(Stored dataset items)

# # # #

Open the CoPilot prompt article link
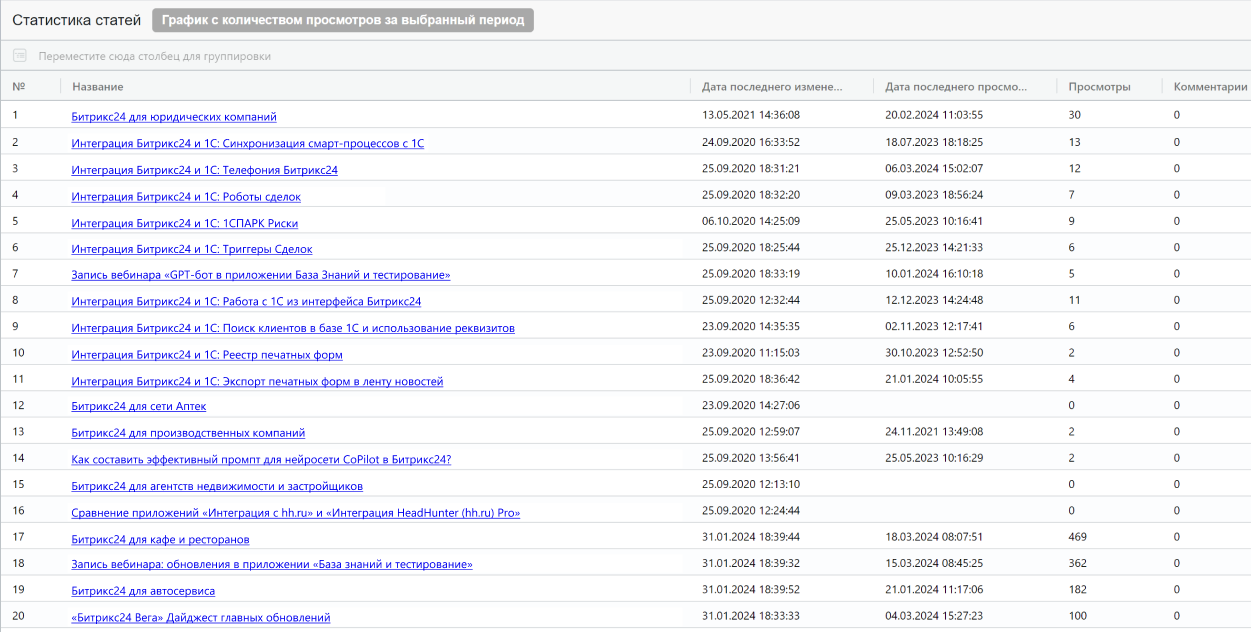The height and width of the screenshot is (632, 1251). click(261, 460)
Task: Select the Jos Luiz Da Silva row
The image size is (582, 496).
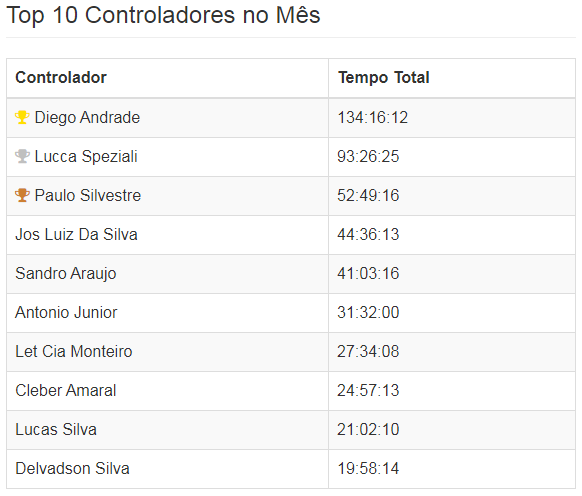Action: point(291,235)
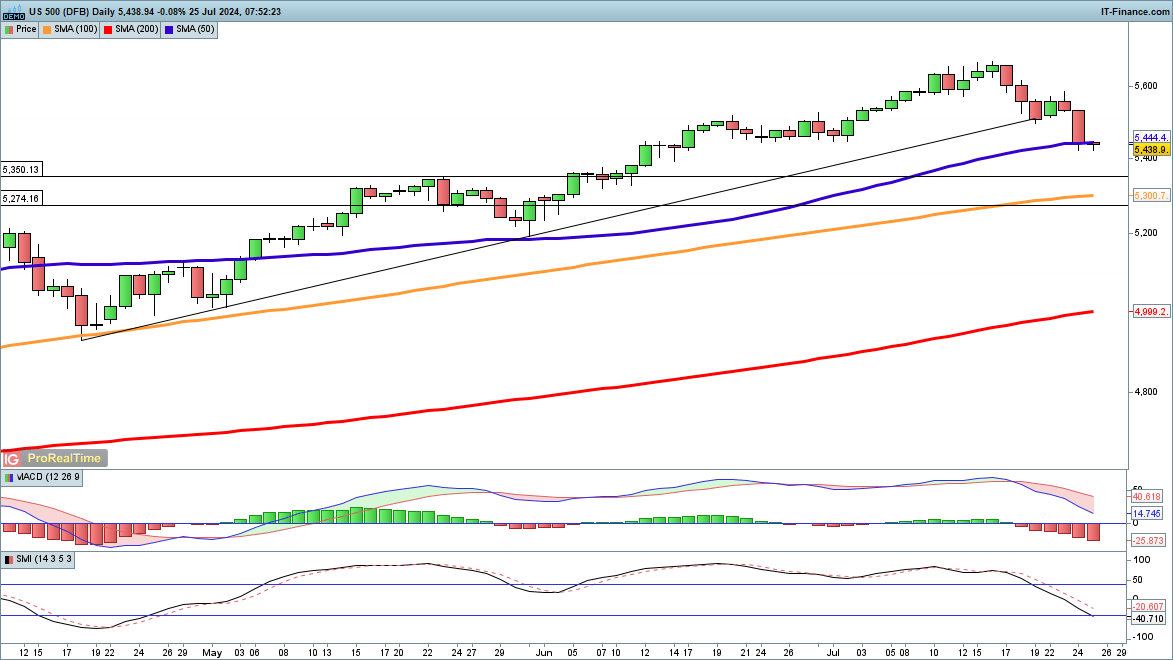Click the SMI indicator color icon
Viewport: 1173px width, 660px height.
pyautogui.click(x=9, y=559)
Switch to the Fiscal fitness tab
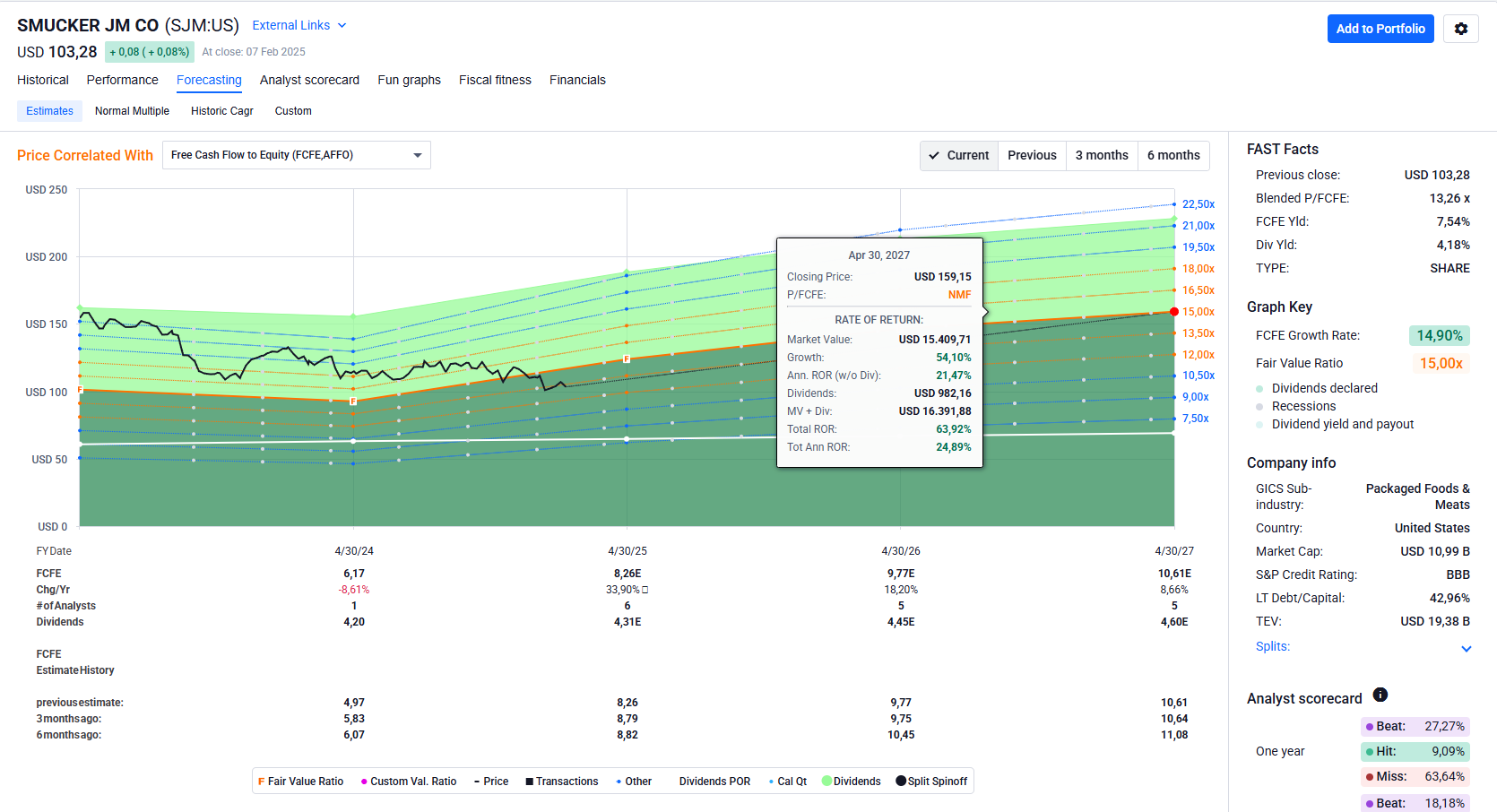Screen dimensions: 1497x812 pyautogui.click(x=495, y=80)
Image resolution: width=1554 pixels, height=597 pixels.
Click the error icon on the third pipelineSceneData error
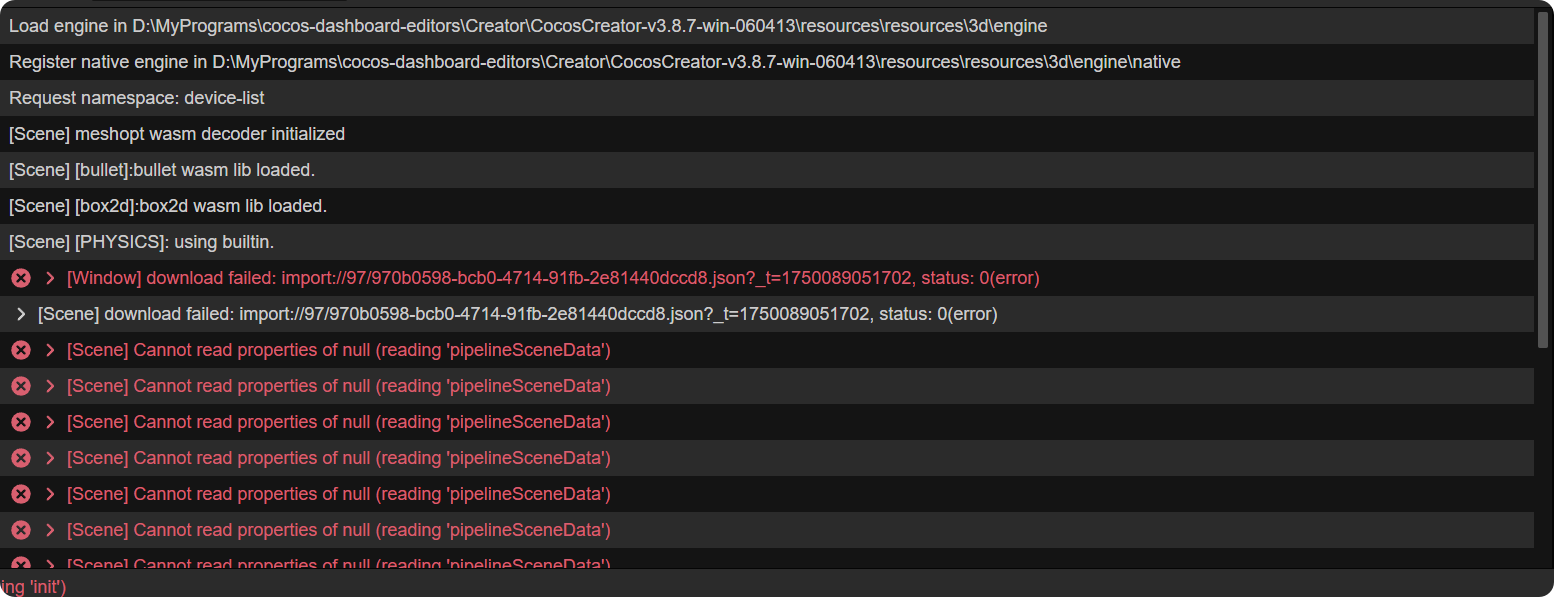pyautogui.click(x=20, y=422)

# # # #

- _TASK STATEMENT_
Send back the data above word for word, with the pictures left out.

- _WRITTEN SOLUTION_
Open the CoPilot prompt article link
The height and width of the screenshot is (632, 1251). click(261, 460)
Task: Select the Jos Luiz Da Silva row
The image size is (582, 496).
Action: point(291,235)
Click the SMI indicator color icon
Viewport: 1173px width, 660px height.
pyautogui.click(x=9, y=559)
Switch to the Fiscal fitness tab
Screen dimensions: 1497x812 pyautogui.click(x=495, y=80)
Image resolution: width=1554 pixels, height=597 pixels.
Click the error icon on the third pipelineSceneData error
pyautogui.click(x=20, y=422)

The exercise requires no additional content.